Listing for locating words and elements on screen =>
────

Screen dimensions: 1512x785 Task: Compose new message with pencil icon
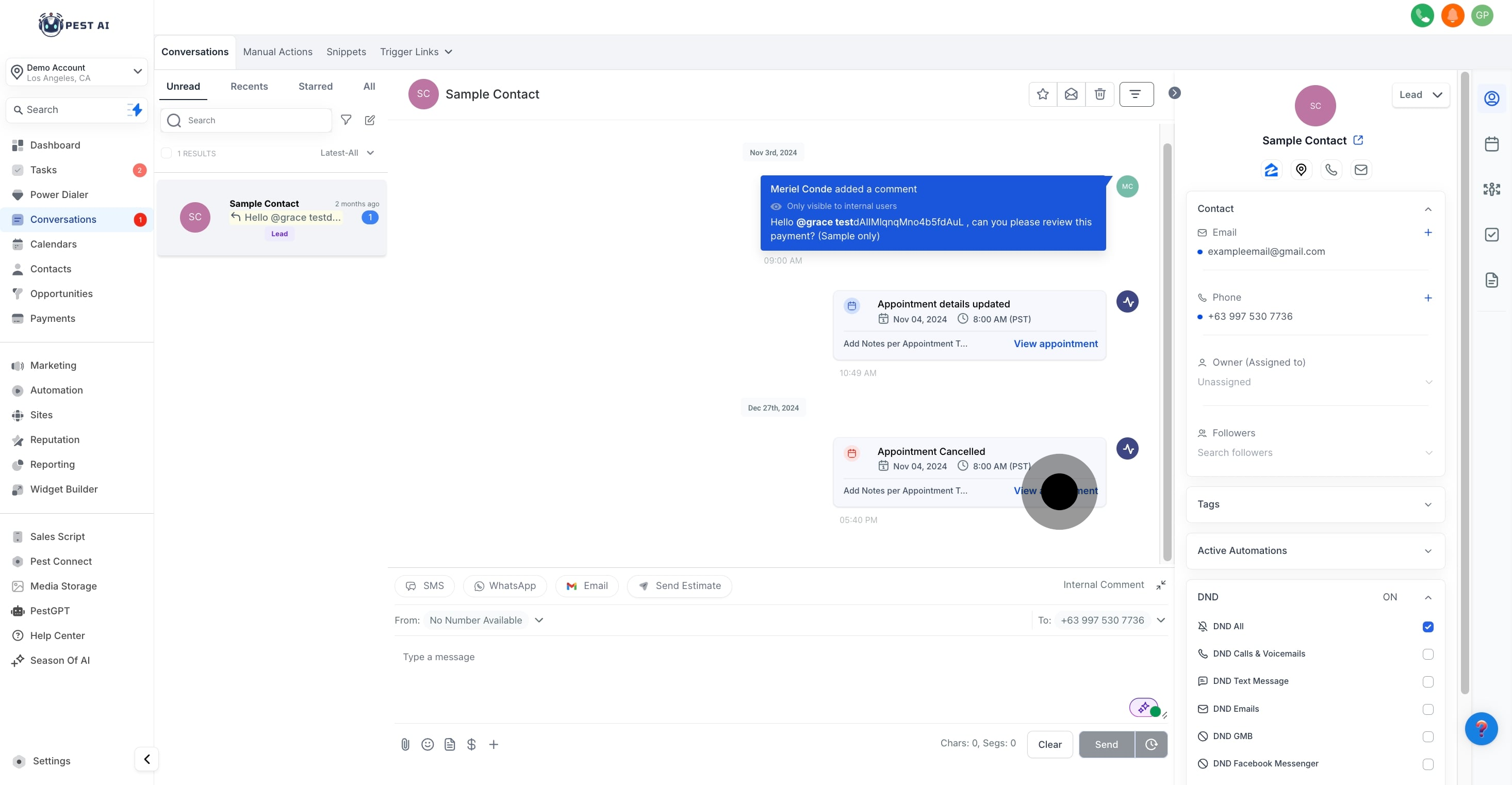pyautogui.click(x=370, y=120)
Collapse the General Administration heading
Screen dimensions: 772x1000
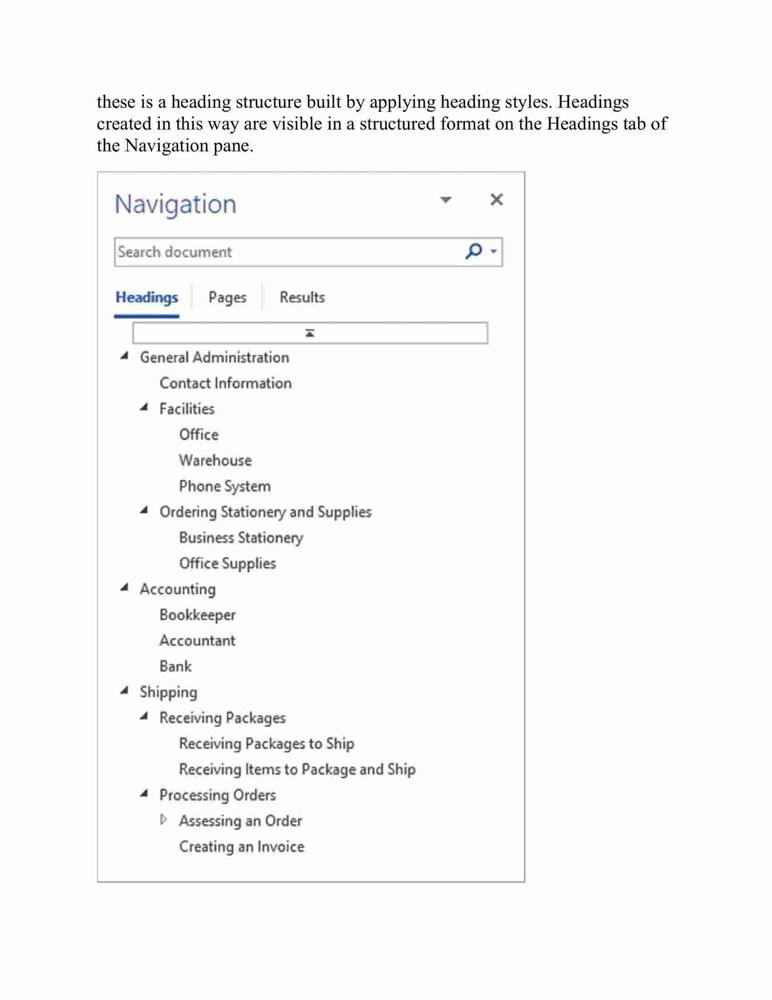[124, 356]
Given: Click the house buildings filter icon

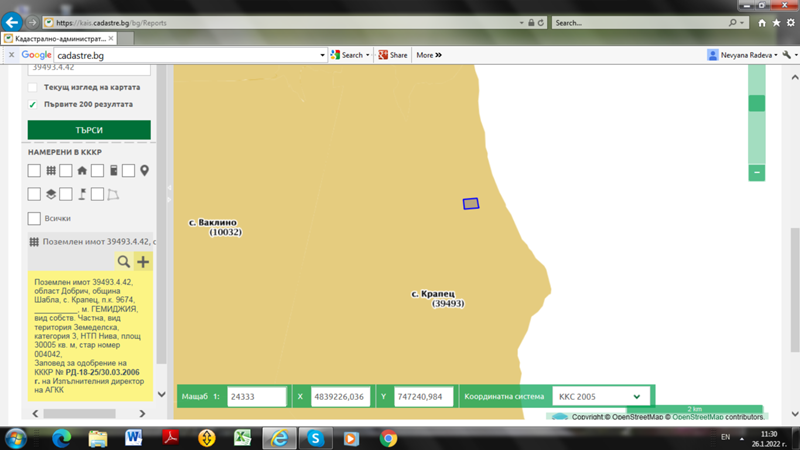Looking at the screenshot, I should (82, 171).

────

Task details =>
Convert the listing above into a two-column CSV headed input and output, with one row for each text and its answer. Put each value in a single quoted field, replace line breaks with spaces, and leave out the pictures.

Solved exercise =>
input,output
"Screen dimensions: 1512x785 Task: Compose new message with pencil icon","pyautogui.click(x=370, y=120)"
"Collapse the General Administration heading Screen dimensions: 772x1000","[124, 356]"
"Given: Click the house buildings filter icon","Looking at the screenshot, I should (82, 171)."